Not long ago, one mid-afternoon I stopped into a Target store to pick up a prescription at the pharmacy. While neither the store nor the pharmacy counter were very busy that time of the day, I found myself waiting a bit longer than expected to get served for my pickup.
You see, when I reached the counter, there was only one other customer there–an older lady who had picked up her medication only moments before. She was clearly engaged in talking to the store clerk about some issues she was having–stresses brought on by family or health I guess. The clerk did not appear to be saying much; she was really allowing the customer to do some private venting of some sort. I did not see it very long (wanting to respect the lady’s privacy), but I do know that it lasted at least ten minutes.

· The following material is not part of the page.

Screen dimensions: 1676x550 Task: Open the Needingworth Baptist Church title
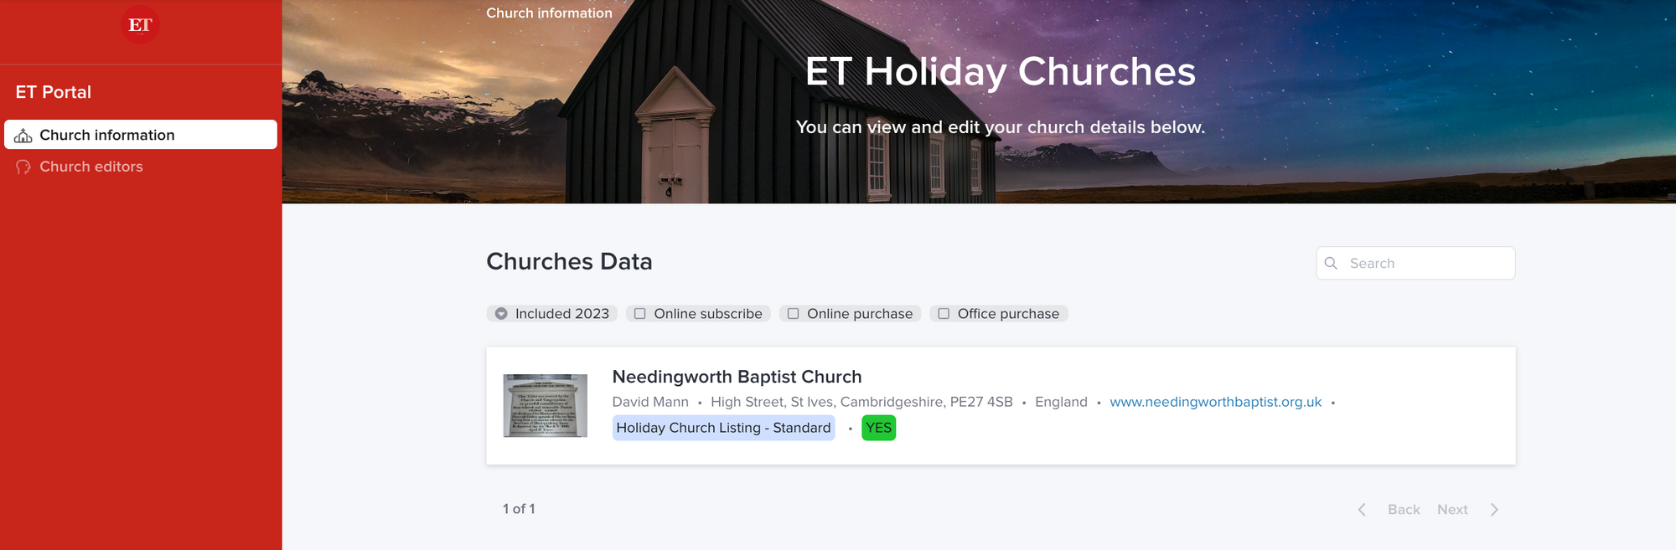coord(737,377)
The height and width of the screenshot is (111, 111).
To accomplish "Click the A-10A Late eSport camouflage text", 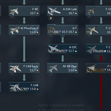I will pos(61,110).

When I rounded back and it appeared the customer was wrapping up, I went ahead and approached, making my presence as “next-in-line” more noticeable. When the previous customer moved on, I approached the counter and the clerk apologized for the delay–apparently she had noticed me approaching earlier.
“I’m so sorry if I kept you waiting,” she said.

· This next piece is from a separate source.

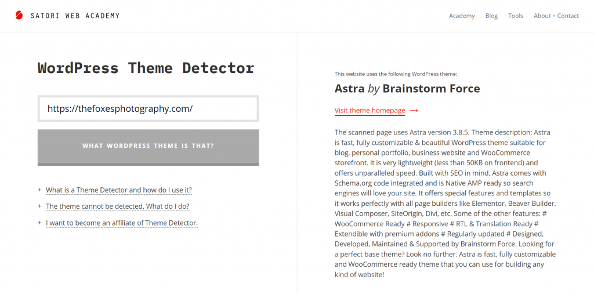Go to the Blog page

pos(491,16)
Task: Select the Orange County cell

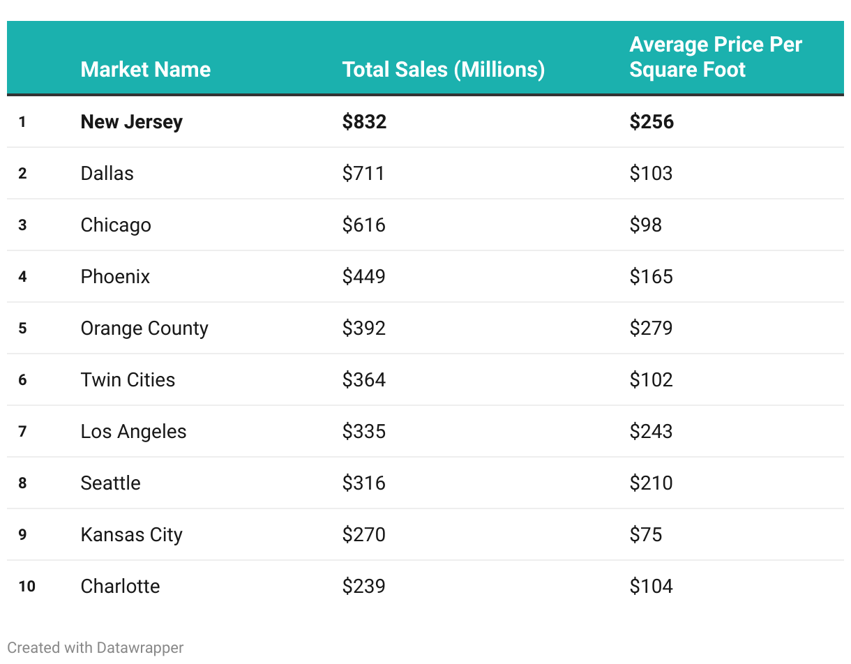Action: coord(144,328)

“No problem,” I replied. “It sounded like she had a lot to share. Some people just need someone who will listen! Bless your heart for giving her a few minutes of your time.”
Just then it occurred to me the reality of that fact–that indeed there are so many people out there who are just desperate to be heard, validated and understood, if only for a few minutes.

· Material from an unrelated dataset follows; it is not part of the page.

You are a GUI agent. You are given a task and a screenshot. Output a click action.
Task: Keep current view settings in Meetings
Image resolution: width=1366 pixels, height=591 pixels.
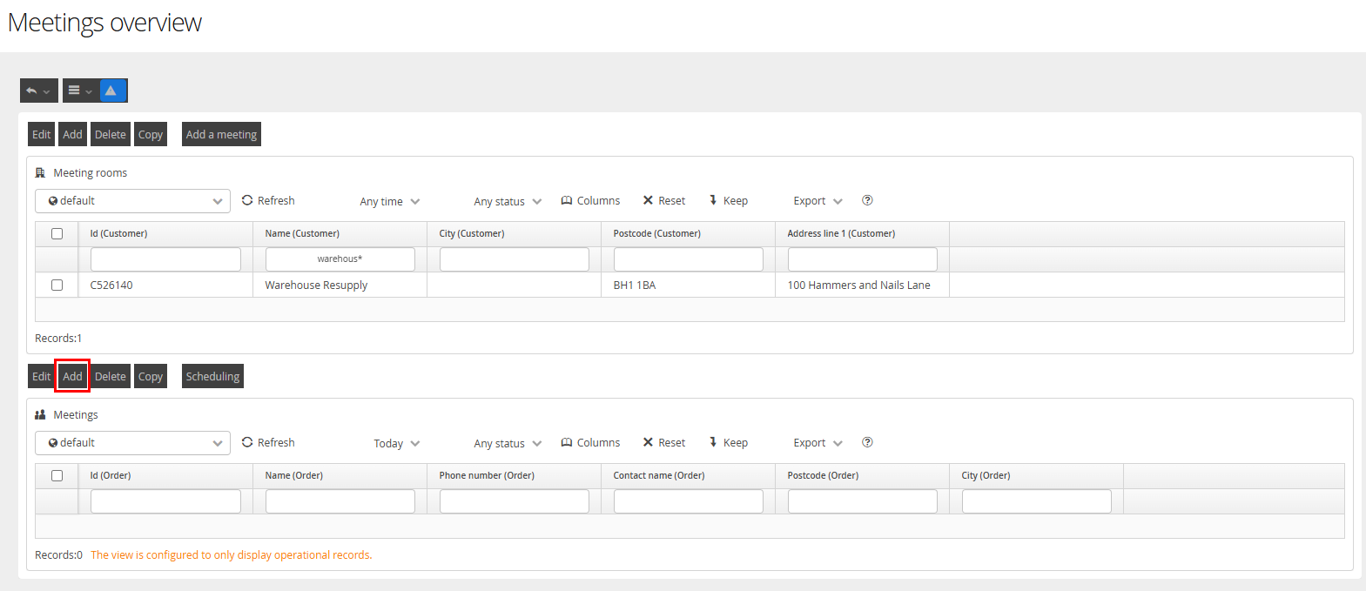tap(728, 442)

Last week I was called to do a last-minute presentation (well, not really…I had it scheduled for a few weeks, but I only remembered it at the last minute!) at a business lunch meeting. It was only a ten-minute talk, so I kept it simple: “How to Listen in Three Steps,” which was adapted from material in my book Prospect & Flourish.
The message, which I had delivered countless times before, struck a chord with members of this group. All had acknowledged that they themselves often wish they were heard and understood more, and in turn also admitted to times when they could have done a better job listening to others. But all acknowledged that dire need to be heard, and to feel understood and validated.
This is one of the greatest gifts you can give another; indeed just as the store clerk did with the older lady at the pharmacy counter. As you seek to make new connections and find more prospects, what better approach can there be?
Everyone needs to be listened to and heard. Hone your listening skills; when someone reaches out and needs to share or vent, put your personal agenda aside and let them speak. It may be the best thing you will do that day.